Material and Methods
Forty‐five cases were used to study retrospectively stroke progression from admission to end of follow‐up. Predictive approaches based on various statistical models, predictive variables and spatial filtering methods were compared. The optimal approach was chosen according to the area under the precision‐recall curve (AUPRC). The final lesion volume was then predicted assuming that the patient would or would not reperfuse.

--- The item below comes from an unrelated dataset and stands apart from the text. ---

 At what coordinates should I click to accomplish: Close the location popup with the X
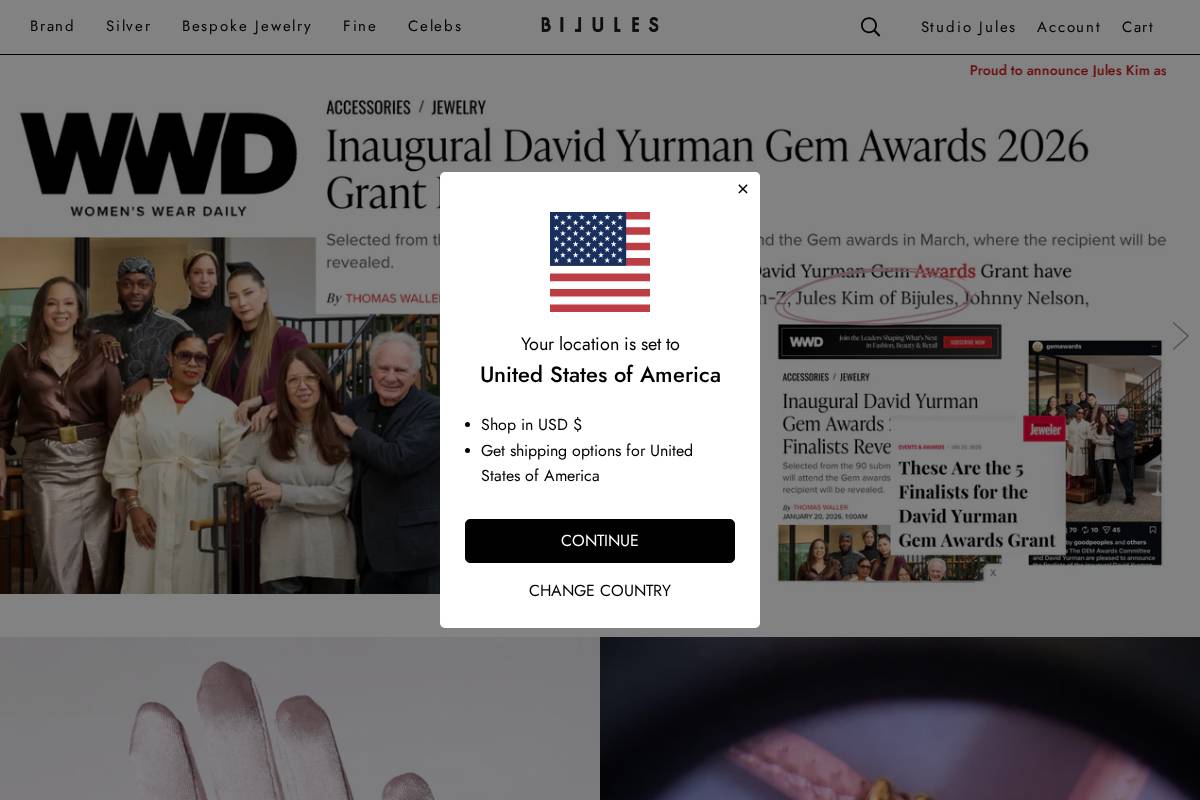[742, 189]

Patients, with an acute lesion of ≤50 ml and a predicted reduction in the presence of reperfusion >6 ml and >25% of the acute lesion, were classified as responders.
Results
The optimal model was a logistic regression using the voxel distance to the acute lesion, the volume of the acute lesion and Gaussian‐filtered MRI contrast parameters as predictive variables. The predictions gave a median AUPRC of 0.655, a median AUC of 0.976 and a median volumetric error of 8.29 ml. Nineteen patients matched the responder profile. A non‐significant trend of improved reduction in NIHSS score (−42.8%, p = .09) and in lesion volume (−78.1%, p = 0.21) following reperfusion was observed for responder patients.
Conclusion
Despite limited volumetric accuracy, predictive stroke models can be used to quantify the benefit of reperfusion therapies.